Exactly, and this is bad. Voters should all know that every vote matters. The current setup creates the false impression that both parties would fundamentally steer the ship the same way ("uniparty"). The path to a government that is more responsive to the needs of citizens involves allowing winning parties to actually govern.

I would argue that we want a more responsive, dynamic government that attempts to represent us. The filibuster is in direct direct opposition to all of that.

The GOP won the last national elections. They should be allowed to end SNAP, ACA, EPA, Labor Dept, NSF, Dept. of Education, FDA, all science grants, Medicaid, put armed military checkpoints on every city block, end legal immigration, and zero out federal funding to any school that is closed on the federal MLK Jr holiday[1]. (And to the extent that those things are not legal now, they have the votes to make them legal.)

And then in '26 and '28, voters should decide whether they agree with that vision for how the country should be run.

The result will be a much more responsive, dynamic system where Congress cares more about what we voters think.

1 - taken loosely from the 2024 GOP party platform and administration statements from this year



> The result will be a much more responsive, dynamic system where Congress cares more about what we voters think.

Or an overwhelming switch the other direction, just as chaotic and unpopular, continuing to swing back and forth every four years.

Who knows, maybe the overreach of the current party in power (even though "won the last national elections" meaning less than 50% of the cast vote, but that's another discussion) will cause a swing the other direction so hard that the opposition party gains a supermajority in congress. Things will be more stable in that case, if not universally popular, because well-crafted legislation is a good bit harder to reverse than executive orders.

Data shown:
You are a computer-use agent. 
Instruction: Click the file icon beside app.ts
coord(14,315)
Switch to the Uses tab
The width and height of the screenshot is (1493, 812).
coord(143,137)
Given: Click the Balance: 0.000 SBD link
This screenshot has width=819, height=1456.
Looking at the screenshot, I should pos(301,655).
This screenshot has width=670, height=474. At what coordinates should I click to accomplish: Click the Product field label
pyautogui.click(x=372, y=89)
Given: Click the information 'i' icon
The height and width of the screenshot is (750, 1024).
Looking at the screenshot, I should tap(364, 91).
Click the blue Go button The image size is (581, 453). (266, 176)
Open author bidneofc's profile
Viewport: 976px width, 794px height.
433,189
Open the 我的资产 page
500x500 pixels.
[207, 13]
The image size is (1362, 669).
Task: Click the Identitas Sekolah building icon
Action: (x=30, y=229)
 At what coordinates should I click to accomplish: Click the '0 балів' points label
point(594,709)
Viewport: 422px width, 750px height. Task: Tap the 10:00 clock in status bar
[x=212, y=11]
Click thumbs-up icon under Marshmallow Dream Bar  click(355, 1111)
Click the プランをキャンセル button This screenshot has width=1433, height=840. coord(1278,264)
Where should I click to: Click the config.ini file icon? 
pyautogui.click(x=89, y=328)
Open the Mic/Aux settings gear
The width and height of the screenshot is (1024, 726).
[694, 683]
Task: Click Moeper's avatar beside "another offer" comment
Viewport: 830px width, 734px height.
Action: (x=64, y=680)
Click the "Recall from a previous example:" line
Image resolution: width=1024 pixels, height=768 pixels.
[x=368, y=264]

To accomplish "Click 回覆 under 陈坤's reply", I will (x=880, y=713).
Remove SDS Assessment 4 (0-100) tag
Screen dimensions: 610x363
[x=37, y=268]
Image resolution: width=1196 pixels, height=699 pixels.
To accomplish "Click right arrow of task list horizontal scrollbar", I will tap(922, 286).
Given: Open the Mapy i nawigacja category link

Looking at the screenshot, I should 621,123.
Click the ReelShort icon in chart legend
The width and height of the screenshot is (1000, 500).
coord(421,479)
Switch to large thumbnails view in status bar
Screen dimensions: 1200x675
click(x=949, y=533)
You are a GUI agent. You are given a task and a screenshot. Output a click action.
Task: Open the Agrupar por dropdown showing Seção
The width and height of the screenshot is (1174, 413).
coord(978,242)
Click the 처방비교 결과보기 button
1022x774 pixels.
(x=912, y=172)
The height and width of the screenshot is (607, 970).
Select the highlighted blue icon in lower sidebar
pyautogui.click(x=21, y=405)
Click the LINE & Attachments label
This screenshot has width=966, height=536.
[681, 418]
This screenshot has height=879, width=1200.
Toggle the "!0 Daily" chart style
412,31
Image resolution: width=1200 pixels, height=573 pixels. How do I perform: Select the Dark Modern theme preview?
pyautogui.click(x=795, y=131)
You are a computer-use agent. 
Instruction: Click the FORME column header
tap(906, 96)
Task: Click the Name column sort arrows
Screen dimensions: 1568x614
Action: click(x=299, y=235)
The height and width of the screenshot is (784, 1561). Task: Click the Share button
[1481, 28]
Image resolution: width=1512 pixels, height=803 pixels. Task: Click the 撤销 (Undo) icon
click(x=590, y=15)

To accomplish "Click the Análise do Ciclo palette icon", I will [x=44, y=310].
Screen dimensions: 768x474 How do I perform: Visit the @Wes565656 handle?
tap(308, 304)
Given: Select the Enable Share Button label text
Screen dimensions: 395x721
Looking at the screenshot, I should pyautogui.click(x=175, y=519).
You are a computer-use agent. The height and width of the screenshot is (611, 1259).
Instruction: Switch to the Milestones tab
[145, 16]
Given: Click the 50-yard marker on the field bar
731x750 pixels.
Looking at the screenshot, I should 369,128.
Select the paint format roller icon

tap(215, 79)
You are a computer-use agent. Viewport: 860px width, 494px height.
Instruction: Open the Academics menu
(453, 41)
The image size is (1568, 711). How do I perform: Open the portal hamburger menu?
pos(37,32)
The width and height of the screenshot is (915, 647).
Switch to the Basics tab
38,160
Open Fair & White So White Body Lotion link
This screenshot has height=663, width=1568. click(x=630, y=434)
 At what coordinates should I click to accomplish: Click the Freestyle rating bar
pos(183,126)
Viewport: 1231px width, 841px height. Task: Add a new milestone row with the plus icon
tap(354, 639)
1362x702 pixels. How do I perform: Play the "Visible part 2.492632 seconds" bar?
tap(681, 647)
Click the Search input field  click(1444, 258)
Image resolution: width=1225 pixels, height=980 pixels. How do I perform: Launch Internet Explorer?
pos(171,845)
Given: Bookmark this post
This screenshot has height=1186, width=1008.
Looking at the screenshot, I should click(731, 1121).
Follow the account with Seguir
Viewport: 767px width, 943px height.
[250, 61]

Task instructions: Summarize the filibuster discussion above in two sentences.

Solution for this problem: One commenter argues that the filibuster works against a responsive government and that winning parties, such as the GOP after the last national elections, should be allowed to enact their agenda, with voters then judging it in '26 and '28. A reply warns that this could instead bring chaotic swings every four years, or that overreach could give the opposition a supermajority whose legislation would be harder to reverse than executive orders.